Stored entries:

----

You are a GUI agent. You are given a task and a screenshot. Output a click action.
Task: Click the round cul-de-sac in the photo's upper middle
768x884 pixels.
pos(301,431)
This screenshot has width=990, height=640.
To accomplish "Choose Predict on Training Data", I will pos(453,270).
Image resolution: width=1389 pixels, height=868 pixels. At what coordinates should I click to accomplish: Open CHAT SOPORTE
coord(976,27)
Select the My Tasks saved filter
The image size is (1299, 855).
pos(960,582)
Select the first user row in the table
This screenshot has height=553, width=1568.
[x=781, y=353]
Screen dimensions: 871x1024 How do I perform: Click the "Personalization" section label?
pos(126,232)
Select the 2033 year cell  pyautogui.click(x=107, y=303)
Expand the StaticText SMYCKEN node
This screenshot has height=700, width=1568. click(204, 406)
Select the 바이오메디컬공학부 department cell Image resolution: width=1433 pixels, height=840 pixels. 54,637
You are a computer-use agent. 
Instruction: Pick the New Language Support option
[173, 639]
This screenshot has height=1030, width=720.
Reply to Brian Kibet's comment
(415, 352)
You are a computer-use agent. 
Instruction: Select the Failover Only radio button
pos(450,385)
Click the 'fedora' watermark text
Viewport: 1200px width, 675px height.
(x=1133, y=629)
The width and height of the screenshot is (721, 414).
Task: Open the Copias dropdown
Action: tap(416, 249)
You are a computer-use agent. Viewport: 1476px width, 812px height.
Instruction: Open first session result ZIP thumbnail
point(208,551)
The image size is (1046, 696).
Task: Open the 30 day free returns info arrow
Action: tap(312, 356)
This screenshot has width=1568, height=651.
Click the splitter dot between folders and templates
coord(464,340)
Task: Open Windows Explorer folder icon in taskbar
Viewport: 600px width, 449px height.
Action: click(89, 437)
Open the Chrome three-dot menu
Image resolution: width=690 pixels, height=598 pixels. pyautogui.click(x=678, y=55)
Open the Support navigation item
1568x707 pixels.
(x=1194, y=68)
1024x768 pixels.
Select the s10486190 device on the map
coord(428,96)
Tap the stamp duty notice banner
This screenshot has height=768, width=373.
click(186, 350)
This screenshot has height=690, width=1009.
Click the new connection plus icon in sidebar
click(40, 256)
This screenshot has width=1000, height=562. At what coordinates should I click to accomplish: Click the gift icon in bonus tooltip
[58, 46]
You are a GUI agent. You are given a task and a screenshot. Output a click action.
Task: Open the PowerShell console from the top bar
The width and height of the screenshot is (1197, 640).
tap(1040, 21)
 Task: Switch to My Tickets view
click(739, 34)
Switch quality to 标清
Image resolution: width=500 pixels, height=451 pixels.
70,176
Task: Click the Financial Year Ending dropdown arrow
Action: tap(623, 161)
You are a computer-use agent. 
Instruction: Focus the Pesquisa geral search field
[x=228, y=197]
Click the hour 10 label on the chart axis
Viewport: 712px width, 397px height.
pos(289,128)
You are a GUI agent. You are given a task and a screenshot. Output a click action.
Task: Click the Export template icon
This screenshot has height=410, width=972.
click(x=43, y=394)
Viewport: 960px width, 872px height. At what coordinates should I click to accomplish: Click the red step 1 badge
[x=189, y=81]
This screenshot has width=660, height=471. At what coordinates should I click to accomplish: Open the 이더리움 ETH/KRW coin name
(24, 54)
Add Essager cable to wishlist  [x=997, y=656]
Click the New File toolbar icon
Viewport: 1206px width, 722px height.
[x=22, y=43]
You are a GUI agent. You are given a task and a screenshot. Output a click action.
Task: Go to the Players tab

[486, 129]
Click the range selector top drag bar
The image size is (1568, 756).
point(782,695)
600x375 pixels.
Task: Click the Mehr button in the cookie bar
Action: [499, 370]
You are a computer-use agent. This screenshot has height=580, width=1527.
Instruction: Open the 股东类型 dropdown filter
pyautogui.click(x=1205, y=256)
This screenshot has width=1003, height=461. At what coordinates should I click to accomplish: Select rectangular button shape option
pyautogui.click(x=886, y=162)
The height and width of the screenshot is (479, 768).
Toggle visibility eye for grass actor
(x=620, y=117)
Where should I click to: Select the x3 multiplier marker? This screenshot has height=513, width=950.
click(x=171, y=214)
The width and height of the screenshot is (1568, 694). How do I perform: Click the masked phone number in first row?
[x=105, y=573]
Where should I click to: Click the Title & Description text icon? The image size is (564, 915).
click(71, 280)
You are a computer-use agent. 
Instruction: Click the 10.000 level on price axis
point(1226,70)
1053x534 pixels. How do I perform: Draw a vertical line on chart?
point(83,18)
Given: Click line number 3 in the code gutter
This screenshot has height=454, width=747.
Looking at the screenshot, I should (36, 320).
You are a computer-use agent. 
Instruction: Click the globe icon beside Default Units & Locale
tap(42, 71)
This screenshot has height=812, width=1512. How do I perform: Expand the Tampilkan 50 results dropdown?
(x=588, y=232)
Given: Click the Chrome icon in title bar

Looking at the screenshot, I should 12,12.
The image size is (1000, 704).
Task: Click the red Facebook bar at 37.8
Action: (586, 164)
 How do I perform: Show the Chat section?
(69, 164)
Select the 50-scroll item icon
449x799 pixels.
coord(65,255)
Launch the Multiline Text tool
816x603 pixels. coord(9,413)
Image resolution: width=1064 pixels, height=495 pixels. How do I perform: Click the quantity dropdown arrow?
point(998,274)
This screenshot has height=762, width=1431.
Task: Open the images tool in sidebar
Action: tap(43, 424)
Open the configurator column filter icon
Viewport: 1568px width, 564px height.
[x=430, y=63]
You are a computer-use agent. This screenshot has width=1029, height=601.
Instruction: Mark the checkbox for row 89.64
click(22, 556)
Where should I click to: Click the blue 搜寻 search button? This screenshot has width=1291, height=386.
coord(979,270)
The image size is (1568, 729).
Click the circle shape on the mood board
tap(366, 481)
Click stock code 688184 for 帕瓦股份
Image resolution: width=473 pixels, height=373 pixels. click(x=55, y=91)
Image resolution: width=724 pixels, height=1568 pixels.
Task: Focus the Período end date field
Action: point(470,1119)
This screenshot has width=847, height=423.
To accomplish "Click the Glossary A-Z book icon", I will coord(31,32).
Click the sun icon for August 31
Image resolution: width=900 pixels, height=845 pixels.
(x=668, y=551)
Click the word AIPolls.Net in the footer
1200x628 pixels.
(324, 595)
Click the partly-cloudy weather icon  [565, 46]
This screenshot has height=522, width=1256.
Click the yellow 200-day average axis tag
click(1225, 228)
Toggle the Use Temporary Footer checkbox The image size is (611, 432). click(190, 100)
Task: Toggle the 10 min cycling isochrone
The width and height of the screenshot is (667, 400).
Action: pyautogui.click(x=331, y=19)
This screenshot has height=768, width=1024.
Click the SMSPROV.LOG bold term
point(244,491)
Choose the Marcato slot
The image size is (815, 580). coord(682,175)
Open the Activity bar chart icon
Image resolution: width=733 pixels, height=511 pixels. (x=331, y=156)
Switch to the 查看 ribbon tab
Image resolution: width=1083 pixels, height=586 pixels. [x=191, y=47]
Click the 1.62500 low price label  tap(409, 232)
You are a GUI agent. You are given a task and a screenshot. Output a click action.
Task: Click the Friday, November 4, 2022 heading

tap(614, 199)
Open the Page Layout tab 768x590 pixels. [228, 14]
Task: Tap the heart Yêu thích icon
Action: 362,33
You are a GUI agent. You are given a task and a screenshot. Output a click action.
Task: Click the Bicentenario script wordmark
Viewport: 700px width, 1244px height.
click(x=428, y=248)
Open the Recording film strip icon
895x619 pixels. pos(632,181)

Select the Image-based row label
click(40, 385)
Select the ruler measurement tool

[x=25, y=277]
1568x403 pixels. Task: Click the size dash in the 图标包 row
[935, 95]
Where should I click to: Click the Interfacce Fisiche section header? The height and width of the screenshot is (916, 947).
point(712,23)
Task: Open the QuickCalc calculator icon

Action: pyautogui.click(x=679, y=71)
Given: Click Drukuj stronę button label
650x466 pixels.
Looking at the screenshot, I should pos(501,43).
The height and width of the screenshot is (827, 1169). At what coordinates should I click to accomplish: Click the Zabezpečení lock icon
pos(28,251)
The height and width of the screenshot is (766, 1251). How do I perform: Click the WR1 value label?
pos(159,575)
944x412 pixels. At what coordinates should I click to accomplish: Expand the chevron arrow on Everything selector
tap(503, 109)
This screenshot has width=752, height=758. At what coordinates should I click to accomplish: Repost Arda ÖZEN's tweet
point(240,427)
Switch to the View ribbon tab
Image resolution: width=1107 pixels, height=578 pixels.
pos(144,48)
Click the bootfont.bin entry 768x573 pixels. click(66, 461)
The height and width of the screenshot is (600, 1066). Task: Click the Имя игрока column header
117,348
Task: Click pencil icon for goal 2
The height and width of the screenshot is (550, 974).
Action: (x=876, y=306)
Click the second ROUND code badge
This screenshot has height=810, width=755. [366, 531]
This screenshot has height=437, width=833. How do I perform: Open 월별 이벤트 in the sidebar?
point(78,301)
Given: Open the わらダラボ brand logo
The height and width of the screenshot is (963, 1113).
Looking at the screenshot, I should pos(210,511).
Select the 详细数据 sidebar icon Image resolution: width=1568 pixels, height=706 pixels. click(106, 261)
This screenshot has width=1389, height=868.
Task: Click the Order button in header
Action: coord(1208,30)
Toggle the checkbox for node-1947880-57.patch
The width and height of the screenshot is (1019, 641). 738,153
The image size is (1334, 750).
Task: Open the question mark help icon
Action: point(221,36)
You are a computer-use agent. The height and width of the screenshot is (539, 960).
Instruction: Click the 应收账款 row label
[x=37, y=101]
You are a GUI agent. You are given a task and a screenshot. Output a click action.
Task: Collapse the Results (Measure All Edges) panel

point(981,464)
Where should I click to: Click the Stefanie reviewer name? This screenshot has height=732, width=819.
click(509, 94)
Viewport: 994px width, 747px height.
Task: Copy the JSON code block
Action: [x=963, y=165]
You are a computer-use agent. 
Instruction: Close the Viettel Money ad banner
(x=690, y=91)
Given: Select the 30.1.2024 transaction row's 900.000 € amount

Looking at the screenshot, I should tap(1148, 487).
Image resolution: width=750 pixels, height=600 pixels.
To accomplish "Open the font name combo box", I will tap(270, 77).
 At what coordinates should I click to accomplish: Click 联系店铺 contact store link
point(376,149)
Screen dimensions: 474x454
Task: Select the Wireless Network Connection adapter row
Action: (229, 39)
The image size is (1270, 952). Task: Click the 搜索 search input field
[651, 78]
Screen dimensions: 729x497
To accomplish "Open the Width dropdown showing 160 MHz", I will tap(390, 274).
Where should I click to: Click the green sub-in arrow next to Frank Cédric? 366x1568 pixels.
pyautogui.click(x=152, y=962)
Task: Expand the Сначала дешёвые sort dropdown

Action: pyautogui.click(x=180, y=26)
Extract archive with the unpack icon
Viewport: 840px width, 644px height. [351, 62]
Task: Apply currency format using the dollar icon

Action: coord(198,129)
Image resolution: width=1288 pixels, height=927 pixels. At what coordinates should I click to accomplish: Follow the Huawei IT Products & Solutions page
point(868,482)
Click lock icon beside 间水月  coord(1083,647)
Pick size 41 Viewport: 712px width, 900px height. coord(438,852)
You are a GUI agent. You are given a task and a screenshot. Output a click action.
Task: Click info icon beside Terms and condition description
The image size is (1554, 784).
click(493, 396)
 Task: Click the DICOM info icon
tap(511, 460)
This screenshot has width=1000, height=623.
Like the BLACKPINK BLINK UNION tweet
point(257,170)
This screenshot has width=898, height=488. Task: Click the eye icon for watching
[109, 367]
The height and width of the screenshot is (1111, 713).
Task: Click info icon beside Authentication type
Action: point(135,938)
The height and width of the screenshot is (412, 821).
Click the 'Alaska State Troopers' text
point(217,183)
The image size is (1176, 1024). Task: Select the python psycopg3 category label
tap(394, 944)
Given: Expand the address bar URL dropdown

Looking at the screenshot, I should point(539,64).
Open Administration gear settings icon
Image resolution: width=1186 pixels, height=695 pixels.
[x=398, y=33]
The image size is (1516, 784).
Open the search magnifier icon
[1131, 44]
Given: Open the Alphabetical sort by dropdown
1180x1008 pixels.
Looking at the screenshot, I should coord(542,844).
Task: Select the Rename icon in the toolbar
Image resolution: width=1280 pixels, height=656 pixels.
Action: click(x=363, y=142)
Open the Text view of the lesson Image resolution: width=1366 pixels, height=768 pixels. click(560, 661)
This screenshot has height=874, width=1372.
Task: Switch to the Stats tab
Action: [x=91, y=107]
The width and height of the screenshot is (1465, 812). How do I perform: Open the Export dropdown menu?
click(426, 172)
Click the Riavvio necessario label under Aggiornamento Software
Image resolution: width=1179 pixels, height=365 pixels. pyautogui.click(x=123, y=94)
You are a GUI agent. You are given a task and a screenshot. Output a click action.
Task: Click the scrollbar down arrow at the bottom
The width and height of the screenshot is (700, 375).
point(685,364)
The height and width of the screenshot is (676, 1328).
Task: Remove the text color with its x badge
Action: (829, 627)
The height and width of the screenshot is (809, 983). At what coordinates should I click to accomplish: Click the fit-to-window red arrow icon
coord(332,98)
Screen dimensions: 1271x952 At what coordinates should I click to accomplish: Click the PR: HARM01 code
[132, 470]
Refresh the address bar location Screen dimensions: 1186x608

----

• What to do:
Extract every line from the records above that contains the word "cell".

• Task response:
Select the 2033 year cell  pyautogui.click(x=107, y=303)
Select the 바이오메디컬공학부 department cell Image resolution: width=1433 pixels, height=840 pixels. 54,637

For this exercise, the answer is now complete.